Арвид Харнак и Шульце-Бойзен составили костяк выдающейся группы советской агентуры в Германии. В нее входило более сорока интеллектуалов, разделявших антифашистские убеждения, многие из них принадлежали к аристократическим кругам.
Доктор юридических и философских наук Харнак и обер-лейтенант авиации, сотрудник 5-го отделения оперативного отдела штаба ВВС Германии Шульце-Бойзен объединили вокруг себя высокопоставленных чиновников и лиц свободных профессий. Среди них были писатель-коммунист Адам Кукхоф, изобретатель Ганс-Генрих Куммеров, конструктор Карл Беренс, скульптор Курт Шумахер, журналист Джон Грауденц…
Сам Харро Шульце-Бойзен располагал обширными связями в командовании вермахта, окружении Геринга, в штабе ВМФ, был знаком с племянником Браухича, получал информацию от референта по русским делам при внешнеполитическом отделе нацистской партии.
Высокий интеллектуальный уровень и широкий круг общения позволяли этим людям добывать политическую, экономическую и военную информацию стратегического значения.
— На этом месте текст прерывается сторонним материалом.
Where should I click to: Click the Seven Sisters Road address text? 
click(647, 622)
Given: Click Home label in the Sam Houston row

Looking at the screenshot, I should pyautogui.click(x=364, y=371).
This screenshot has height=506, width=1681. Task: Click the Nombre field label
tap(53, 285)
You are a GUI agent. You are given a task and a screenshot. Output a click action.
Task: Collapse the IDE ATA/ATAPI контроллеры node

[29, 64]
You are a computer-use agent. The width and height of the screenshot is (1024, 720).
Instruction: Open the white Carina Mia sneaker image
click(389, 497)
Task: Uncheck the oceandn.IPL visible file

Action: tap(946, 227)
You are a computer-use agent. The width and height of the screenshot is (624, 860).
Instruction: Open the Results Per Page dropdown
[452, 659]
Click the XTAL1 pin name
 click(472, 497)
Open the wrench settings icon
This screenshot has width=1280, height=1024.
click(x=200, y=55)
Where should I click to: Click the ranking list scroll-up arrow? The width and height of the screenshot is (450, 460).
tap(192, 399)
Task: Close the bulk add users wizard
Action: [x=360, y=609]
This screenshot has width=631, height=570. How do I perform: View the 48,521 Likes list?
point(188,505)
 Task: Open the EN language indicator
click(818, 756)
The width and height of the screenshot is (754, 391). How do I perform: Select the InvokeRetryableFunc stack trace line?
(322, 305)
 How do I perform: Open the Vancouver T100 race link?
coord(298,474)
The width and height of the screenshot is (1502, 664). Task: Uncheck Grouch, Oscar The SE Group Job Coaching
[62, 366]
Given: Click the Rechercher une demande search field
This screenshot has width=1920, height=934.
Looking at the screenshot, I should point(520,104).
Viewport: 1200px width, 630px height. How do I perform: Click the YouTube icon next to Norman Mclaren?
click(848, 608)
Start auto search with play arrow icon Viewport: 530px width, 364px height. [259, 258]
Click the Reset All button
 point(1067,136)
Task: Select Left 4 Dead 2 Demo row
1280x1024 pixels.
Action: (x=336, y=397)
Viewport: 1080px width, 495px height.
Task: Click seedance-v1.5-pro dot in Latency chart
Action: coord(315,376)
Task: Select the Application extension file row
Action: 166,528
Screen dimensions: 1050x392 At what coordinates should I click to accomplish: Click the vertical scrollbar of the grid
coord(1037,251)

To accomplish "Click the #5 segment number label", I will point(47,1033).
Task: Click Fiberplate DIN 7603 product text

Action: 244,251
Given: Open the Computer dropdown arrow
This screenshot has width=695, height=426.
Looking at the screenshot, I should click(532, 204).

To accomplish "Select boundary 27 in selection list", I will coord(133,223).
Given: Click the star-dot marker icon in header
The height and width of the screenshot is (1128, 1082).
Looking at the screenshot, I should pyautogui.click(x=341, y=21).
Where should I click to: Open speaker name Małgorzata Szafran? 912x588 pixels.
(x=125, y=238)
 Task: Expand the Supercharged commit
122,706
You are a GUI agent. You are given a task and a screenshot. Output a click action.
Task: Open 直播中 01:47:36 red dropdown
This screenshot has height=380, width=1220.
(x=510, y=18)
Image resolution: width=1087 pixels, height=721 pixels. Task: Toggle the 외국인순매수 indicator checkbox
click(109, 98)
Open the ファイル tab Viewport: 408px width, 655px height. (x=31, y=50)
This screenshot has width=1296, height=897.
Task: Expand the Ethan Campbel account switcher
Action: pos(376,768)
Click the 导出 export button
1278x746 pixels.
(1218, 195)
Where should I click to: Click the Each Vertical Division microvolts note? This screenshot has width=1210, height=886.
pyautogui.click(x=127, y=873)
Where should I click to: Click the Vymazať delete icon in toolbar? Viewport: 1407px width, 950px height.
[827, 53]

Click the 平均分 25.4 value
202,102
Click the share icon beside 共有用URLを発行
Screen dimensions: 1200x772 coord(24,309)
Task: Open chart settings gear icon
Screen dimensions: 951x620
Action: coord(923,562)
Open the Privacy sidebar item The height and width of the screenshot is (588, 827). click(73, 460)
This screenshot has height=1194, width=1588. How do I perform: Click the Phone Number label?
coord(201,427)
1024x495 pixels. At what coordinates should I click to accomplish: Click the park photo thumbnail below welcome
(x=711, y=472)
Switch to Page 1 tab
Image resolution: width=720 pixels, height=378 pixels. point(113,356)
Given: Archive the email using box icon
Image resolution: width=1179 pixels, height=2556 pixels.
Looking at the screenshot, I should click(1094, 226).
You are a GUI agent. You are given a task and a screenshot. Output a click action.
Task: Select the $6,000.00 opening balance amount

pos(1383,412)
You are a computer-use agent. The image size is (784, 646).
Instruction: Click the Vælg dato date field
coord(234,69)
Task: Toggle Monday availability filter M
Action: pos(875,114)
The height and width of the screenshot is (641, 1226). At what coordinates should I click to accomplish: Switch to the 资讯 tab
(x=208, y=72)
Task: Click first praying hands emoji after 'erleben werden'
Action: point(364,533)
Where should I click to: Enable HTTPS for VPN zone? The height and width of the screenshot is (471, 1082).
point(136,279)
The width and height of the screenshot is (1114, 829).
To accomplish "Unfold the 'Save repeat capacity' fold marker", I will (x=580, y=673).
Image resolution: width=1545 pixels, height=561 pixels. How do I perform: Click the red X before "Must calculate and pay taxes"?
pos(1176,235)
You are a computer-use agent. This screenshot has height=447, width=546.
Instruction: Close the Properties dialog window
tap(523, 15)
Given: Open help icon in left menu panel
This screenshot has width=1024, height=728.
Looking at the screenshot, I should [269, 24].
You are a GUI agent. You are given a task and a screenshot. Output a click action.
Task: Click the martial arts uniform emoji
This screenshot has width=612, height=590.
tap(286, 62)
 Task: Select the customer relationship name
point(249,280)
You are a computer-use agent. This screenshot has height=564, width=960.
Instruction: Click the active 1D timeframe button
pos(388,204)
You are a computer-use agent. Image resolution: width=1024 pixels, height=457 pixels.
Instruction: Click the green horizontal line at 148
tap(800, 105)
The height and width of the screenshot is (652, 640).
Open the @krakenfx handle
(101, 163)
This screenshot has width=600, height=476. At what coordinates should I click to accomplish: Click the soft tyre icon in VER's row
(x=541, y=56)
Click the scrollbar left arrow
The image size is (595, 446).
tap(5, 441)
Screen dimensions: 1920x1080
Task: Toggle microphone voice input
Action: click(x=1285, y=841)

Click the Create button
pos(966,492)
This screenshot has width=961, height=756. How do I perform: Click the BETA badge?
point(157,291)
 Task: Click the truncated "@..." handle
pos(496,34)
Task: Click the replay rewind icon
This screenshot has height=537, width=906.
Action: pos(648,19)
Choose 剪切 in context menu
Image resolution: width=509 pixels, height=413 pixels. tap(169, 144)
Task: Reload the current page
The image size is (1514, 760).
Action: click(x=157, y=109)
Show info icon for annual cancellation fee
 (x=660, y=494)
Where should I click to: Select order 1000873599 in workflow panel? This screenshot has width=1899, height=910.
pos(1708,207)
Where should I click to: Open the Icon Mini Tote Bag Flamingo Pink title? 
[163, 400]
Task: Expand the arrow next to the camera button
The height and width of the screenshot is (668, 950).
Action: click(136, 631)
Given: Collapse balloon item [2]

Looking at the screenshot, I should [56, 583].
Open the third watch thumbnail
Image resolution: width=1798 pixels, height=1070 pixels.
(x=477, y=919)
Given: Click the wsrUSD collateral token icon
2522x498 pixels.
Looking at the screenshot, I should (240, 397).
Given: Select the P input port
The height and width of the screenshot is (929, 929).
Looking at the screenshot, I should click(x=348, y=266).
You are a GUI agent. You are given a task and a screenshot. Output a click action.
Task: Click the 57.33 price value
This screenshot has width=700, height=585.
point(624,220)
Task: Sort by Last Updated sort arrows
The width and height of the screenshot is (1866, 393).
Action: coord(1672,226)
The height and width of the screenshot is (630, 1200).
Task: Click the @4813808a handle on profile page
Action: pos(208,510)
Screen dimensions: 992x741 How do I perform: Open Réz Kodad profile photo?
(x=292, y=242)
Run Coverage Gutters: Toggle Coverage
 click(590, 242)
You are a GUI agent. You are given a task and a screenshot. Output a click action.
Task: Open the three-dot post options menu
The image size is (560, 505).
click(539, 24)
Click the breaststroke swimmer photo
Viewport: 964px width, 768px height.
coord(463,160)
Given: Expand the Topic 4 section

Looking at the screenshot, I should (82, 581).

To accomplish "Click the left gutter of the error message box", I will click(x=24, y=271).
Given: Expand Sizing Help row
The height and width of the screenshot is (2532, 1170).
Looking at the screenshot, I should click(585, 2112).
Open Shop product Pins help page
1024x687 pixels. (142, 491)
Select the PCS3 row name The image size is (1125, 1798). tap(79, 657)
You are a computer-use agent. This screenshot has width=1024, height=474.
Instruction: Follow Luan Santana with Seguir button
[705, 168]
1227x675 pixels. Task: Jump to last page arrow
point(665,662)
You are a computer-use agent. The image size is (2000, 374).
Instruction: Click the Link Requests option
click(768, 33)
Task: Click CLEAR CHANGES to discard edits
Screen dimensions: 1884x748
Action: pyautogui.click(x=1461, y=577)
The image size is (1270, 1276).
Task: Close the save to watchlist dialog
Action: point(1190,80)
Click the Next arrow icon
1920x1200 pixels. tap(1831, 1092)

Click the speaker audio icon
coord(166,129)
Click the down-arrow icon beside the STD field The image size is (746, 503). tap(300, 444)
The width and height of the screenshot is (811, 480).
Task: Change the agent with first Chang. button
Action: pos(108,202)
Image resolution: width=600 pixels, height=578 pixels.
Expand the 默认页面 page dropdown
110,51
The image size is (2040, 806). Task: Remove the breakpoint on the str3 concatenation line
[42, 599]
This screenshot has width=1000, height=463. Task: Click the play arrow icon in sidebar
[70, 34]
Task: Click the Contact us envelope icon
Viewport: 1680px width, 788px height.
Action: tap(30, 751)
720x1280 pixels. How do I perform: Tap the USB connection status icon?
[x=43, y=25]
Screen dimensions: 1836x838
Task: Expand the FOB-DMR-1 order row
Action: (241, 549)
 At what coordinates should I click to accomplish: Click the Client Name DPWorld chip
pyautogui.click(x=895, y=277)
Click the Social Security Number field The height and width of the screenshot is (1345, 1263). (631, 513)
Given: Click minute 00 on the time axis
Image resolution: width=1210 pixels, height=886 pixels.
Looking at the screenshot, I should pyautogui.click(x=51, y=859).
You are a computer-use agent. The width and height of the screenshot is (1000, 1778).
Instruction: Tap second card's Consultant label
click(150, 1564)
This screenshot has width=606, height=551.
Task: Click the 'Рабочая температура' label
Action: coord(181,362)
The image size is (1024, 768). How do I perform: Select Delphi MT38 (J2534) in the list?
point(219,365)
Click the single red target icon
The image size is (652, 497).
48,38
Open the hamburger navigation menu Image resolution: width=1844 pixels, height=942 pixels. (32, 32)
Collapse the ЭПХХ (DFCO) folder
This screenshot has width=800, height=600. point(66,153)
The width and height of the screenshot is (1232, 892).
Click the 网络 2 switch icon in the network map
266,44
Они сообщали о планах подготовки похода на Россию в 1941 году. О направлении главного удара, целях и объектах бомбардировок в СССР. О подлинных потерях немецкой армии на первом этапе войны, о запасах германского стратегического сырья. Местонахождении ставки Гитлера. О провале на Балканах английской разведывательной сети…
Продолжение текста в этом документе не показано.